» **TASK GOAL**
For each entry below, write an exact copy and leave out the images.

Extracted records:
Content starts

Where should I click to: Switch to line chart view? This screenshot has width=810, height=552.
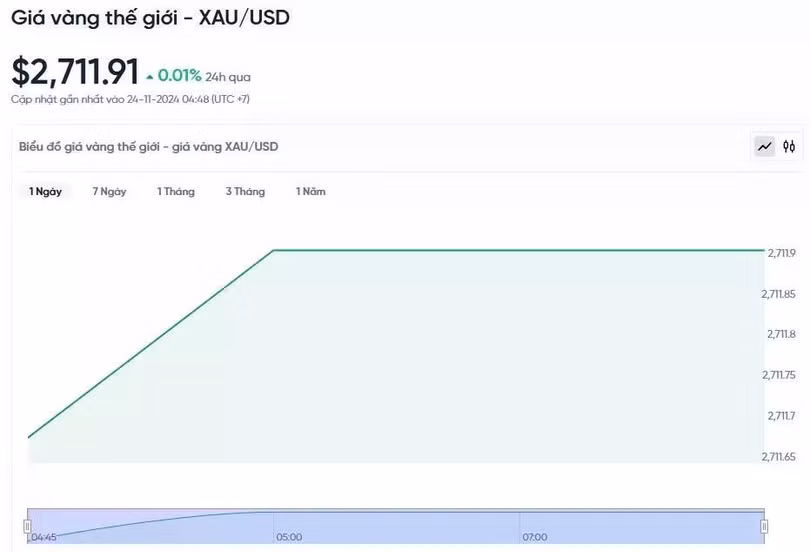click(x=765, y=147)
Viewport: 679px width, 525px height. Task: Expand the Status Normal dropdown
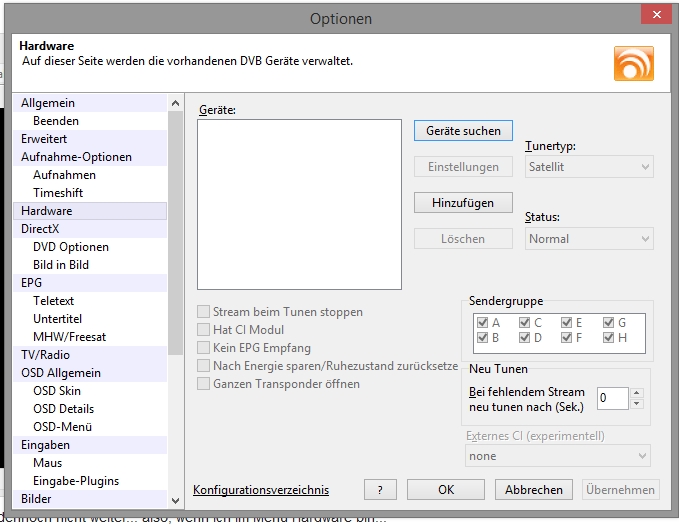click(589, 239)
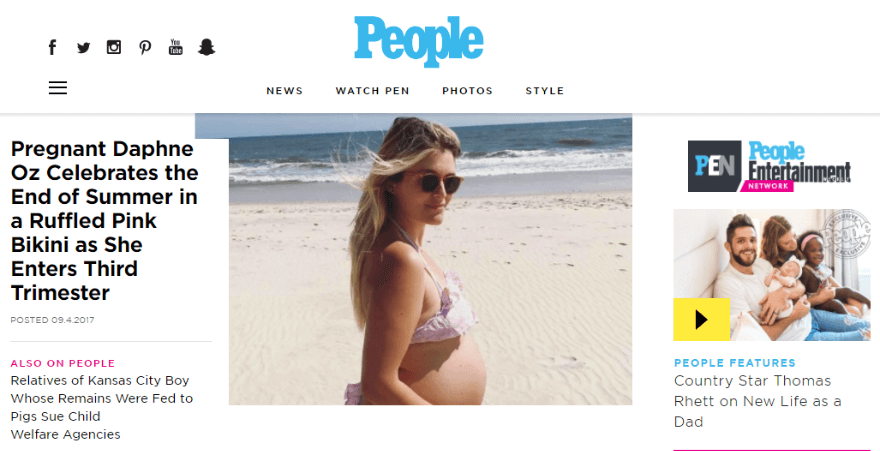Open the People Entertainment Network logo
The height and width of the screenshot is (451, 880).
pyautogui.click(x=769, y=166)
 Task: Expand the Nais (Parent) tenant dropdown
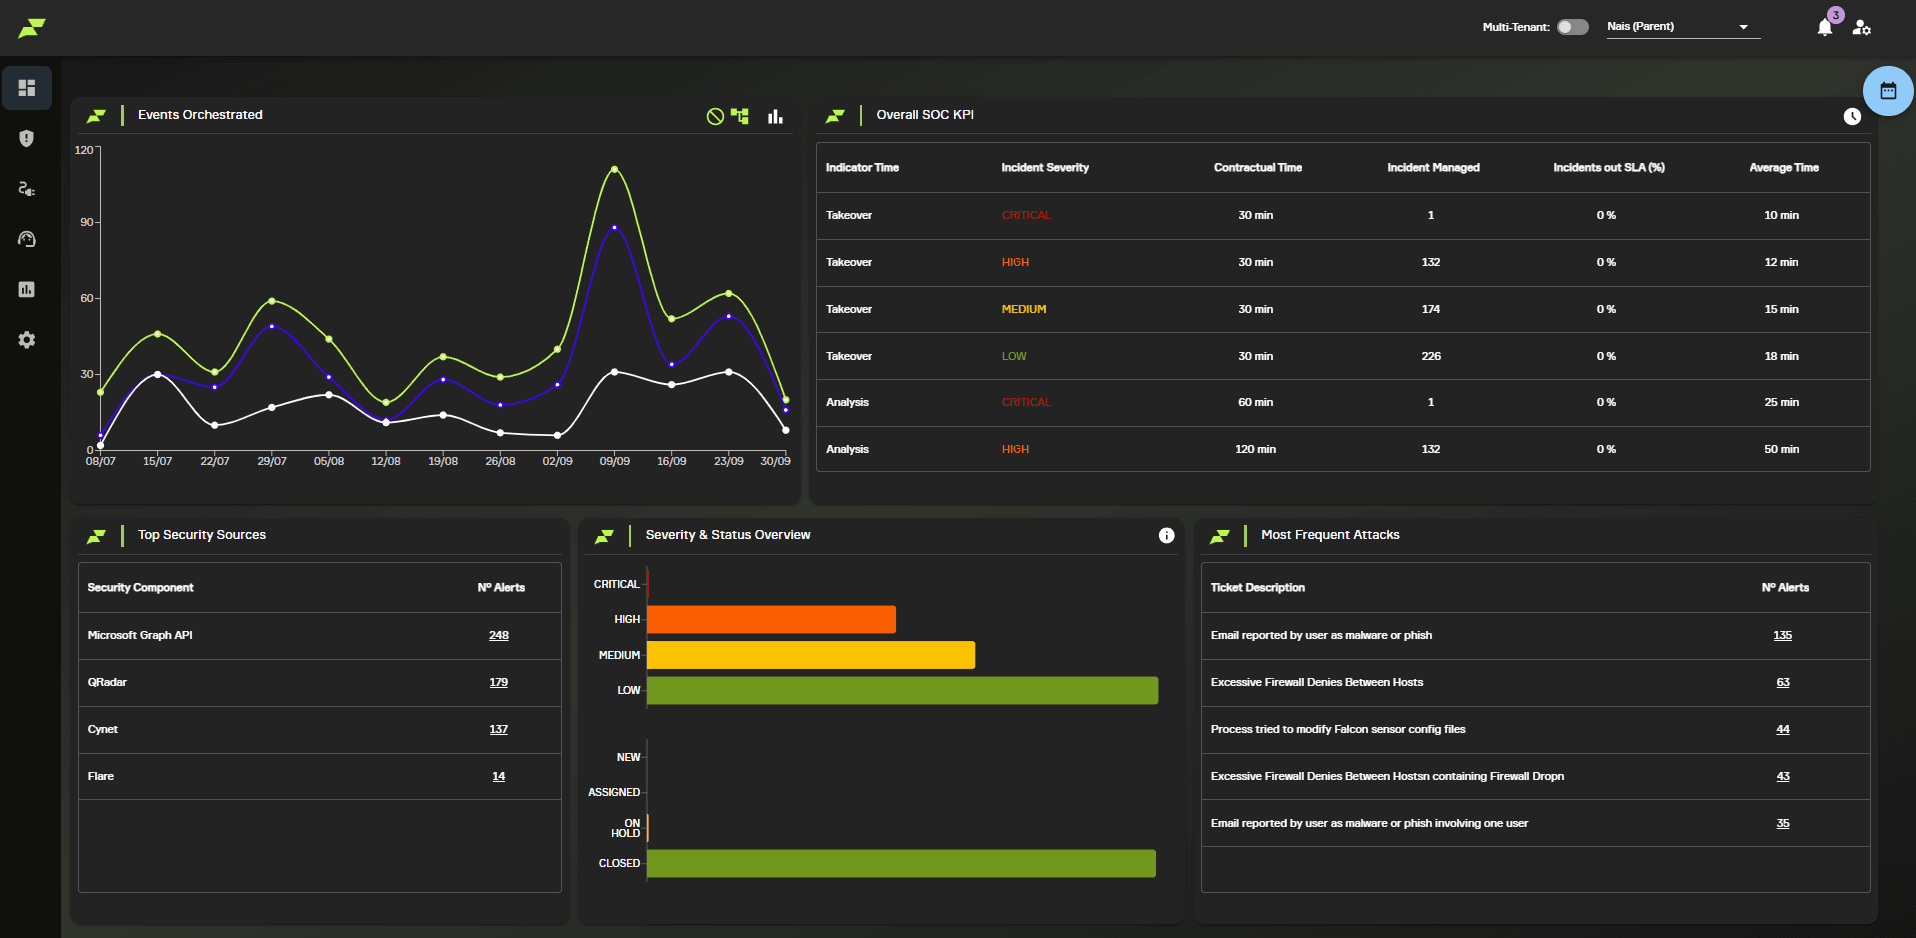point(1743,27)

Content ends

» **RESULT FOR THIS TASK**
Where should I click to: Switch to line chart view? This screenshot has width=810, height=552.
click(x=765, y=147)
Viewport: 679px width, 525px height. Task: Expand the Status Normal dropdown
click(589, 239)
Open the People Entertainment Network logo
The height and width of the screenshot is (451, 880).
pyautogui.click(x=769, y=166)
 Task: Expand the Nais (Parent) tenant dropdown
point(1743,27)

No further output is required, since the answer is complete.